IL-6 and TNF-α in unmedicated adults with ADHD: Relationship to cortisol awakening response.

There is preliminary evidence that the immune system's cytokines may have impact on ADHD in children. Nevertheless, studies exploring the possible role of pro-inflammatory cytokines in adults with ADHD are lacking. This study aimed to assess differences in serum IL-6 and TNF-α between patients and controls and their possible relationship to resting cortisol. 108 adults with ADHD (DSM-IV), 44 inattentive and 64 combined, age ranging between 18 and 55 years, and 27 healthy controls were included. Major psychiatric disorders and organic comorbidities were excluded. Serum samples for IL-6 and TNF-α and salivary samples to assess cortisol awakening response were collected on the same day. Analysis of variance was applied to study differences in IL-6 and TNF-α between groups. Pearson correlations were used to study associations between IL-6, TNF-α, and CAR. There were no significant differences in serum IL-6 or TNF-α levels between patients and controls or between combined and inattentive patients. Negative associations between IL-6 (r=-0.386, p=0.020), TNF-α (r=-0.372, p=0.023) and cortisol awakening response were found in the inattentive subtype, whereas no association was seen in the combined subtype. A negative correlation between IL-6 and cortisol was also present in the control group (r=-0.44, 0.030). The peripheral pro-inflammatory markers, IL-6 and TNF-α, do not appear to be primarily involved in ADHD in adults, although the role of other inflammatory markers cannot be ruled out. The differences regarding the association between IL-6 and TNF-α and morning cortisol response suggest possible underlying neurobiological differences between the inattentive or combined patients that merit further studies.
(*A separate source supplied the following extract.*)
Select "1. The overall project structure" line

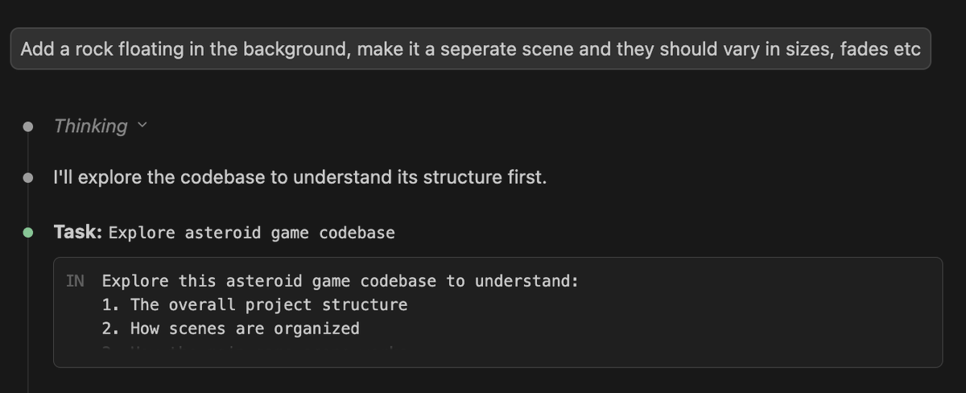pos(254,304)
Cortisol awakening response in adults with attention deficit hyperactivity disorder: Subtype differences and association with the emotional lability.

Cortisol awakening response (CAR) has been studied in children with ADHD, and some authors have reported morning cortisol differences among ADHD subtypes. Despite, only half of the children with ADHD continue to exhibit the disorder into adulthood, CAR has not been studied in adults so far. One hundred and nine adults with ADHD according to the DSM-IV criteria (46 inattentive and 63 combined) ranging in age from 18 to 55 years, and 27 healthy controls were included. Psychiatric and organic comorbidities were excluded. Salivary cortisol samples were obtained at 0, 30, 45 and 60 minutes after awakening. CAR was present in 84% of the healthy controls but in only 64% of the adults with ADHD (68% of the inattentive and 61% of the combined were CAR-positive). There were no significant differences in any of the morning cortisol measures between patients and controls or between the combined and inattentive subtypes of ADHD. Among the inattentive subtype but not in the combined patients, significant positive correlations were observed between the CAR and emotional lability (p=0.05), or self-concept (p=0.014) CAARS subscales, as well as with the cognitive impulsivity subscale of the Barratt impulsiveness scale (p=0.028). These results suggest that adults with ADHD exhibit normal cortisol responses upon awakening and thus cannot be defined in terms of hypo-arousal. Neurobiological differences between the combined and inattentive subtypes involving cortisol, are discussed.